Nonostante abbia cercato di “fermare con azioni legali” l’unico testimone sopravvissuto – Antonio Boccuzzi – e di dare la colpa dell’incendio ai 7 operai troppo “distratti”, l’amministratore delegato della società, Herald Espenhahn, è stata condannato in primo grado a 16 anni e 6 mesi di reclusione (insieme ad altri 5 manager dell’azienda con pene superiori ai 10 anni) e in appello – il 28 febbraio 2013 – a 10 anni.
Oggi non è quindi l’anniversario di uno dei casi più terribilmente emblematici del fenomeno delle “morti bianche in Italia”, ma di una vera e propria strage, dove la noncuranza e, forse, l’avidità hanno strappato la vita a 7 persone che stavano semplicemente lavorando.
Sono ancora troppe, in Italia, le morti sul lavoro e sono spesso troppi gli anni che trascorrono prima che le famiglie delle vittime ottengano giustizia (sempre che – cosa non scontata – questa finisca con l’essere riconosciuta).
Secondo le ultime statistiche, dall’inizio dell’anno ad oggi sono state documentate 546 “morti bianche”, solo considerando gli incidenti mortali avvenuti sul luogo di lavoro.
Se alla conta si aggiungono i decessi in itinere, avvenuti sulla strada nel corso dell’attività lavorativa, si superano i 1150 decessi. Questo, naturalmente, senza considerare i lavoratori in nero, che in alcuni settori – dall’agricoltura all’edilizia – rischiano la vita ogni giorno, senza alcuna garanzia e nel totale silenzio.
Secondo Affari Italiani, fino allo scorso giugno, gli infortuni mortali in agricoltura arrivavano a coprire il 45% del totale dei casi registrati; settore seguito a ruota dall’edilizia, che ingloba il 18,8% dei decessi; ma anche dai servizi, dall’artigianato, dall’autotrasporto.
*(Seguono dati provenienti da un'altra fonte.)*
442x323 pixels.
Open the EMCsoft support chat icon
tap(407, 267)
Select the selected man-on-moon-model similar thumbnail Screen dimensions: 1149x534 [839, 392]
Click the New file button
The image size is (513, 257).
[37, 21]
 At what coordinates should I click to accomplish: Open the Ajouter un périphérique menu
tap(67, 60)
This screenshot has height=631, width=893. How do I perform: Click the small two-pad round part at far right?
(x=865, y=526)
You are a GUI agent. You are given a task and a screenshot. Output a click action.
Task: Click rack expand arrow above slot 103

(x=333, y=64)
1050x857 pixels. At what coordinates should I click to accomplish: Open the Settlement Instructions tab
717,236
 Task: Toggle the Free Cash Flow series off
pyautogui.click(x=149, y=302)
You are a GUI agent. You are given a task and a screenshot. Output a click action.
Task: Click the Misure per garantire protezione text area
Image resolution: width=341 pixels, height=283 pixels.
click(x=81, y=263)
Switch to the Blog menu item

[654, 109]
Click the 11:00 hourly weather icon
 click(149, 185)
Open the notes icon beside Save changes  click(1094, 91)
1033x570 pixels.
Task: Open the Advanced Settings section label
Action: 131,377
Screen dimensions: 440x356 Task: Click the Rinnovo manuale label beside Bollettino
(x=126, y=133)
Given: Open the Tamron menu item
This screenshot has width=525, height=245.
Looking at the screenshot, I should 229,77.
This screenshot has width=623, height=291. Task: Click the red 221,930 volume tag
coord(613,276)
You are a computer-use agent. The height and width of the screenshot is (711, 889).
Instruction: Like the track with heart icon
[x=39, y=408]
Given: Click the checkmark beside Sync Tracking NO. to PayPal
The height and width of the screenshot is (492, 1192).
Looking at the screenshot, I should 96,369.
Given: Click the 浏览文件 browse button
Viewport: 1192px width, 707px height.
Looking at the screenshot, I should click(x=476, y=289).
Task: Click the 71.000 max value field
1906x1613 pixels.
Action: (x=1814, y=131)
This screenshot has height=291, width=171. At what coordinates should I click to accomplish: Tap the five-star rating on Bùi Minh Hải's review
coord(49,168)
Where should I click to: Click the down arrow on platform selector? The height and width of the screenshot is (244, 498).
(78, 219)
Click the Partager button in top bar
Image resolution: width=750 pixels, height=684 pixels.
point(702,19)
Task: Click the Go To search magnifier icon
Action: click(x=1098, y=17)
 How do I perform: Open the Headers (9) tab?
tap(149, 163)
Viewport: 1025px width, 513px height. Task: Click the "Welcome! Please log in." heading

La Regione ad essere maggiormente colpita dal fenomeno resta la Lombardia, seguita dall’Emilia Romagna, dalla Sicilia, dalla Puglia e dalla Liguria, regione in cui viene tuttavia registrato il maggior tasso di rischio di mortalità rispetto alla popolazione lavorativa (25,3 contro una media nazionale del 10,5).
La mancanza di lavoro, la mancanza di sicurezza sul lavoro.
Due lati di una medaglia che nel nostro Paese fa assomigliare sempre di più il lavoro stesso a una fonte di morte e non al pilastro su cui la nostra Repubblica è fondata.
E la cosa più drammatica è che le “morti sul lavoro” sempre più raramente possono essere considerate “morti bianche”.